The result, nicknamed “Golden Fish,” was laid down in 1963 and finally commissioned six years later; it was to be the first and last Project 661 vessel. Breaking several records both for better and for worse, Golden Fish is a study in extremes. More fundamentally, it illustrates the benefits and challenges of a single-minded, politically-driven focus on innovation as opposed to iteration.

Project 661’s unprecedented design choices began with its exterior. Golden Fish was to be the first submarine constructed out of Titanium, a massive undertaking requiring the establishment of new supply chains and extensive trial and error. Titanium offered several key performance and maintenance benefits: greater resilience, potential speed, and resistance to corrosion.

In keeping with its innovation focus, Golden Fish was one of the first submarines to be armed with the new P-70 “Amethyst” anti-ship missiles. Partly as a result of using this new metal and partly from a conscious attempt to break with the past, Golden Fish featured a radically different, much more aggressively-rounded outer hull as compared to its Whiskey-class predecessor.

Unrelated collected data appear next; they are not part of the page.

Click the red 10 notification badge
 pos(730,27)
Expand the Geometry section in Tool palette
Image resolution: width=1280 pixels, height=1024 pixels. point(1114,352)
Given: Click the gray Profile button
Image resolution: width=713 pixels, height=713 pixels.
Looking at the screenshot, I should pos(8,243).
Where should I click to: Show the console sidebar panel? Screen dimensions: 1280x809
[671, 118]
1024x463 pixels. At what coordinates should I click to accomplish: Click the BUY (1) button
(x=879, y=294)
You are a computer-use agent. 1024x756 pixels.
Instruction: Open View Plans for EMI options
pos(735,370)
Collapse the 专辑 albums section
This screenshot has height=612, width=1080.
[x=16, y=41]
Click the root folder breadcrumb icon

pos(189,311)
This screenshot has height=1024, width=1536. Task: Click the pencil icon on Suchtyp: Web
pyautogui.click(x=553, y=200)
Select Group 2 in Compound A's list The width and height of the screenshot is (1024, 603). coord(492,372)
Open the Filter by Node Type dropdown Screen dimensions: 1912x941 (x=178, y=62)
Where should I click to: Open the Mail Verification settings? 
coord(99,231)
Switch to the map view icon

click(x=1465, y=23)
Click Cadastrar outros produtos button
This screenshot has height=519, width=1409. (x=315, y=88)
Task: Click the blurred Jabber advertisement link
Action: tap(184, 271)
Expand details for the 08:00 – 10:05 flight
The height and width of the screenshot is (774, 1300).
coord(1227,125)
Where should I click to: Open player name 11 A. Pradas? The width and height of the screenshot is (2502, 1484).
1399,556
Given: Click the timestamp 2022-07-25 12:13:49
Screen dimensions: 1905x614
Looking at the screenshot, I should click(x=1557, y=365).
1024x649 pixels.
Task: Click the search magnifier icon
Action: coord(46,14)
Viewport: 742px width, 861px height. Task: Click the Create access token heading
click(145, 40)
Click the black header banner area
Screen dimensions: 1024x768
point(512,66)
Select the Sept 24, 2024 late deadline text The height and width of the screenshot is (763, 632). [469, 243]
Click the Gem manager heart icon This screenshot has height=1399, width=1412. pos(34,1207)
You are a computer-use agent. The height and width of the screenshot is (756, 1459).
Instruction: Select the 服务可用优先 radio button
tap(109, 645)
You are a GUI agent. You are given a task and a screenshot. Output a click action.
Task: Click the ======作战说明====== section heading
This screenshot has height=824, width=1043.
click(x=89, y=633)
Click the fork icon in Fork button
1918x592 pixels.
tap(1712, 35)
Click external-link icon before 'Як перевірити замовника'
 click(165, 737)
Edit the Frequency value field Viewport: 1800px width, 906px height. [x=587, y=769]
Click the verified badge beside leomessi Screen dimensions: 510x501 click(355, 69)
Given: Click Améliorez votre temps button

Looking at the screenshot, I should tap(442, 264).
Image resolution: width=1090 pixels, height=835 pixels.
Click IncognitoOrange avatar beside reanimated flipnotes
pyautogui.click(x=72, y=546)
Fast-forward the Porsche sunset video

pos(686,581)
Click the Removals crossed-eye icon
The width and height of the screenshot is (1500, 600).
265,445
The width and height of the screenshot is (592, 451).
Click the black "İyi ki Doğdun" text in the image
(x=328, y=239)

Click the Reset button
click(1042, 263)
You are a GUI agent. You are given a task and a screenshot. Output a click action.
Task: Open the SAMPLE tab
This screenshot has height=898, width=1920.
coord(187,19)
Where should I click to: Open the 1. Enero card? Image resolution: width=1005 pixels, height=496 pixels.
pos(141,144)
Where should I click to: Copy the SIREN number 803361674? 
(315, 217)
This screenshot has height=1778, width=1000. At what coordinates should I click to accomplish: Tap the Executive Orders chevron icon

However, it was the decision to install two VM-5m pressurized-water nuclear reactors that gave the Project 661 vessel a massive performance advantage over its VM-4 and VM-A equipped predecessors. The VM-5M enabled Golden Fish to achieve a record that remains uncontested to this day: the world’s fast submerged speed. According to official “Military Book of Records” published by the Russian Ministry of Defense, “On December 18, 1970, the Project 661 K-162 [technical name for Golden Fish]  submarine achieved a world record for fastest underwater speed—44.7 knots [over 50 miles per hour].”

The submarine did have one major, relatively successful engagement that demonstrates the potential benefits of high ultra-high-speed submarines. In 1971, it gave aggressive chase to the USS Saratoga with-- according to the captain-- multiple chances to target and destroy the American aircraft carrier.

But this remarkable achievement in top speed came with fatal costs in other performance areas. Whereas submarines are stealth weapons by their design nature, Golden Fish produced far too much noise-- reportedly upward of 100 decibels-- to be effectively and consistently used in most combat scenarios. Further compounding its operational value, the Project 661 crew would have severe problems using their own onboard sonar radar when travelling at such breakneck speeds.

The submarine did break another, much less flattering record. “Golden Fish” was a reference to its stunning cost: over two billion rubles, or approximately 1% of the Soviet Union’s 1968 GDP. This does not factor in the costs of addressing the additional component degradation from traveling at such a speed.

Project 661 was scrapped as a result of these technical and financial problems, but was it an unmitigated failure?

Certainly, it was not the breakthrough solution against US carrier battle groups that the Soviet Navy was looking for.

But as Russian military expert Andrei Frolov observes, Project 661’s obsessive focus on long-term innovation introduced important trends in Soviet submarine construction; these include its titanium construction and ingenious reactor integration. More importantly, its “experimental” nature provided a generation of Soviet submarine engineers with high-level technical expertise, demonstrated in the following years with the introduction of the Afla-class submarine line.

Mark Episkopos is a frequent contributor to The National Interest and serves as research assistant at the Center for the National Interest. Mark is also a PhD student in History at American University.